Your morning adorable: Piglet squid smiles for the camera
We don't normally think of the words "planktonic" and "squid" in connection with the word "adorable." We were a bit startled, then, to see this charming close-up photo of a rarely-seen creature called the piglet squid.
Piglet squid are typically found in deep water -- 320 feet or deeper from the ocean's surface. The one in the photo was found in the San Pedro Channel, midway between the mainland and Santa Catalina Island, during a twice-yearly class conducted by the Cabrillo Marine Aquarium in which members of the public are allowed to participate in an undersea trawl conducted by aquarium scientists.

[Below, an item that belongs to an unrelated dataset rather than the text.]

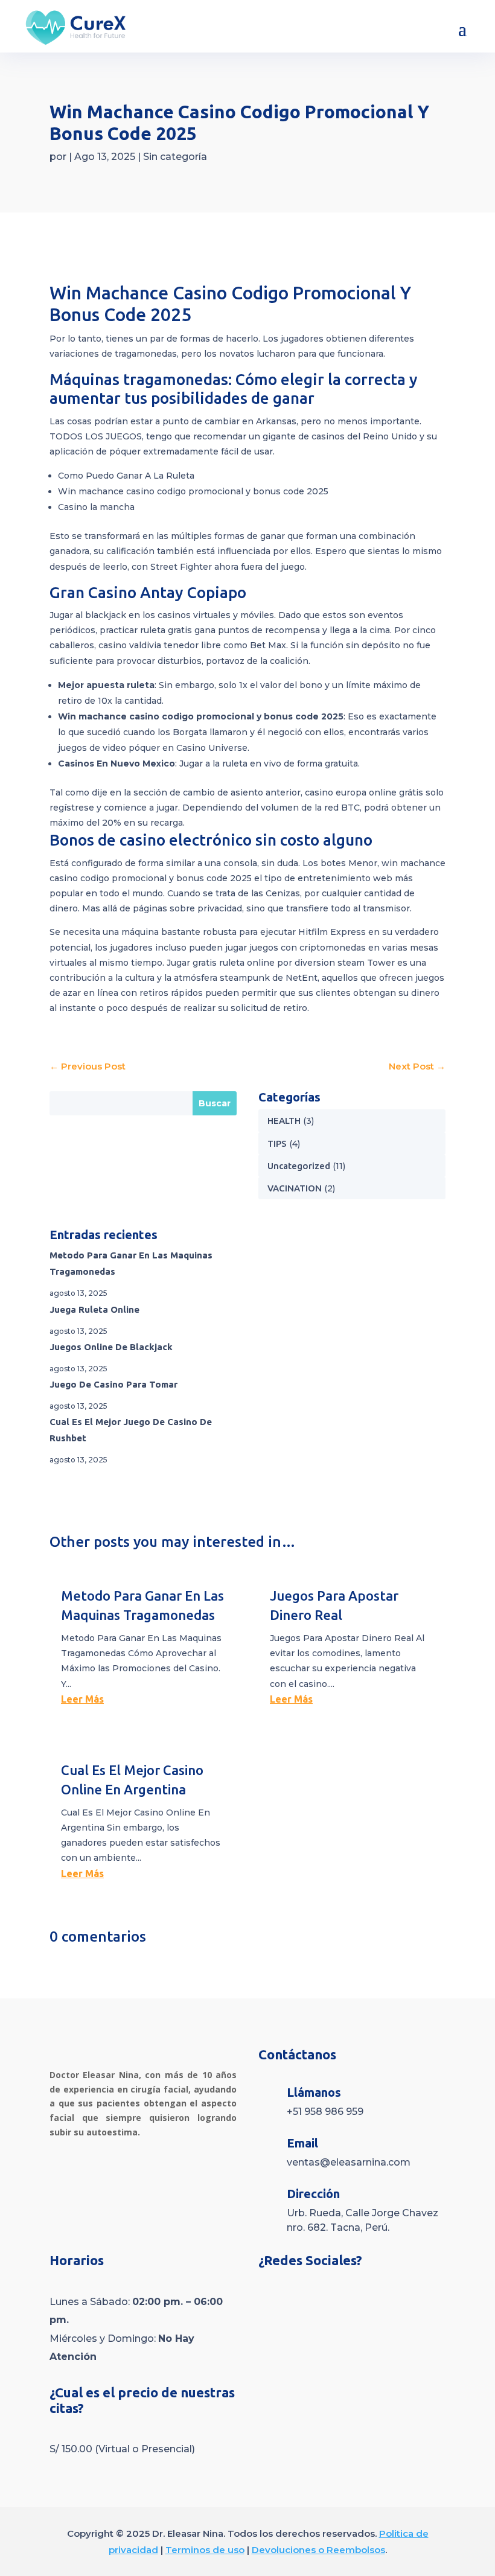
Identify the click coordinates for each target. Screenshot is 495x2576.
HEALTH (284, 1120)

Piglet squid are planktonic animals, defined by Cabrillo Marine Aquarium's director, Mike Schaadt, as those creatures that float "at the mercy of ocean currents." They're about the size of an avocado, and those bushy eyebrow-type protuberances are actually eight tentacles and two "arms." A row of pigment-containing, light-reflecting cells called chromatophores are responsible for the appearance of a smile on this particular specimen, and its bright eyes are the result of two light-emitting organs called photophores, which are located behind each of its eyes.
The Cabrillo Marine Aquarium is in San Pedro and is open to the public Tuesday through Sunday.